NOTE: This is a debut guest review from Sami Skelton. You can expect more guest reviews from Sami in the future, and remember that you can always submit your own guest reviews for consideration to email@example.com.
If you looked in at your life as a clueless, third-party observer, would you like what you saw? Or would you be disappointed? Can you imagine what it would feel like to not even recognize your own face?
The Song Remains The Same follows the life of Nell Slattery, a successful art gallery owner, after she survives a devastating plane crash of which she is one of two survivors. Nell may have survived, but her memory of the past 32 years of her life did not.
The life Nell’s forgotten wasn’t a fairytale; her past life was wrought with complications and drama. All Nell has to go on in her attempt to regain her past is a not-so-fun game of he said/she said, and Nell doesn’t know who to believe. Nell’s family and friends don’t always keep her best interests in mind and each person’s version of the past differs from the next.

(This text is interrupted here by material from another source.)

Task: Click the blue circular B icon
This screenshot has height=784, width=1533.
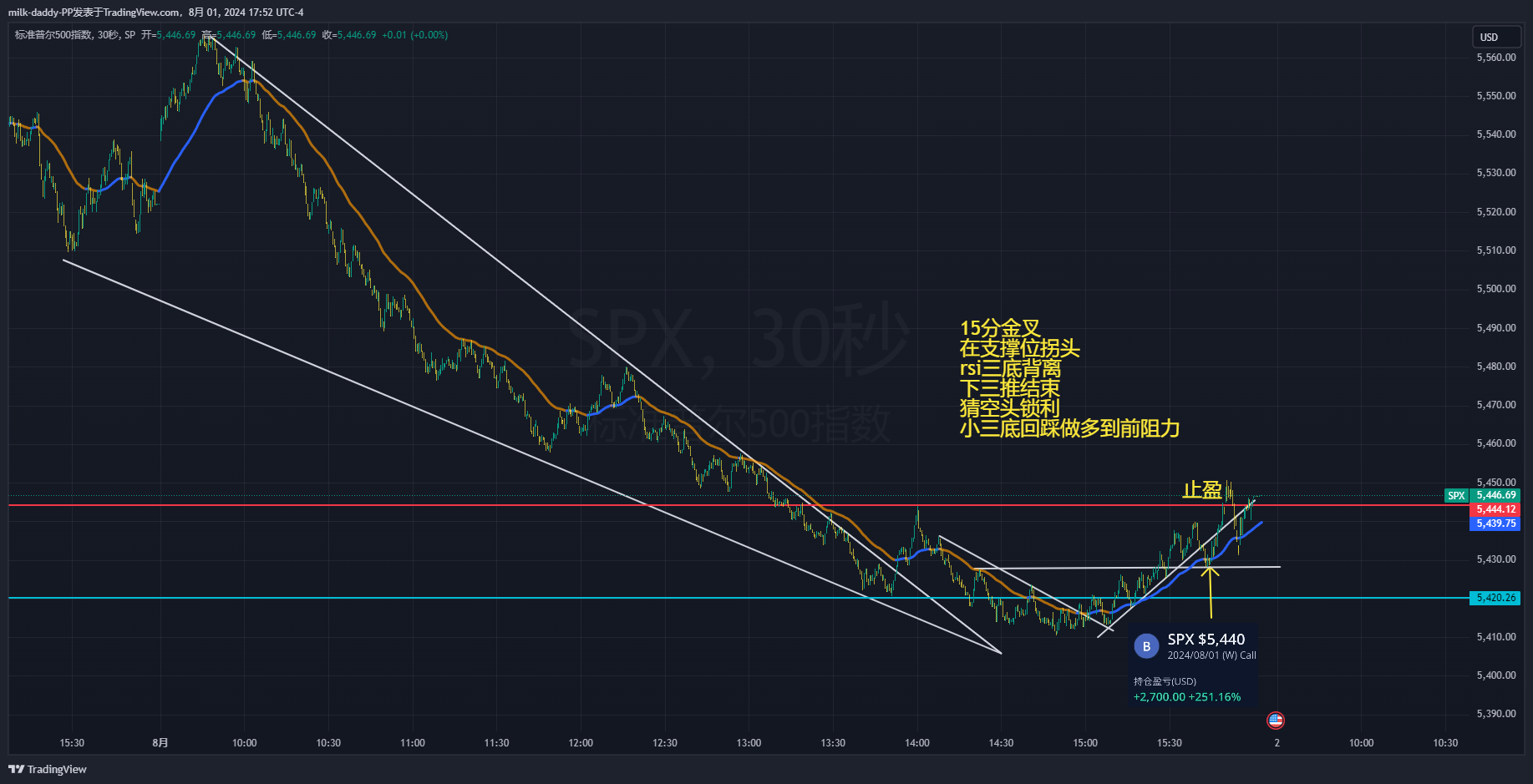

Before I began reading this book, my greatest hope was that it would challenge my expectations and not follow the typical, formulaic amnesiac-romance plot line. In some ways, The Song Remains The Samedid exceed my expectations. This isn’t a story of perfect lives and eternal love. It’s a story, to a certain extent, of reality. Winn Scotch made this novel more unique by portraying the darker side of people and the extent to which they’ll go to cover up their own mistakes.
Periodically throughout the book, the chapters will switch from Nell’s first-person narrative to third-person omniscient perspective. It’s a tactic used to show the innermost feelings and misgivings of the various people in Nell’s life. As a reader, I was torn by how to feel about these chapters. They were helpful because they gave me a better understanding of the motivation behind their choices of what to tell Nell and what to leave out. They were interesting because they allow the reader to really delve into the private and secret feelings of the other characters. On the other hand, we’re (mostly) adult readers who are capable of drawing conclusions and connections without the author spelling it out for us.
It’s clear from the beginning of the novel, for example, that Nell’s mother, Indira, doesn’t want her to remember the messy details of the past. It’s also clear that Indira is keeping information from Nell to keep her in the dark. The third-person perspective in this instance isn’t necessary to convey Indira’s indiscretion or her discomfort with the situation. While seeing Indira’s thought process is interesting, it doesn’t give the reader any new information about her.
Indira stares at her for a second, debating. Nell is slipping back–here’s the proof–already being tucked behind old habits. The anger! The distrust! Telling her the truth would push her farther down the rabbit hole….Finally, Indira blinks and inhales. She will tell her, she thinks, in bits and pieces, dribble out enough to inform her, not enough to snap that rigid backbone upright all over again.
Because the reader is privy to this information before Nell, the impact is lessened when Nell discovers her mother’s errors. It’s an interesting method on the author’s part, but I’m not sure it was entirely necessary. It could have been interesting as a reader to find out all the missing details right as Nell did.
While it’s clear to the reader that before the accident Nell was cold, stuffy and even a little pretentious, my final conclusion about Nell is that she is absolutely a strong female before and after the accident. “New Nell” and “Old Nell,” as she refers to herself pre- and post-accident, are indeed different, but she proves that there is more than one way to be strong, confident, and self-sufficient.
Although there were many memorable moments throughout The Song Remains the Same, these words, to me, best sum up Nell’s journey to re-find herself:
You can never trust someone else when it’s your story to tell.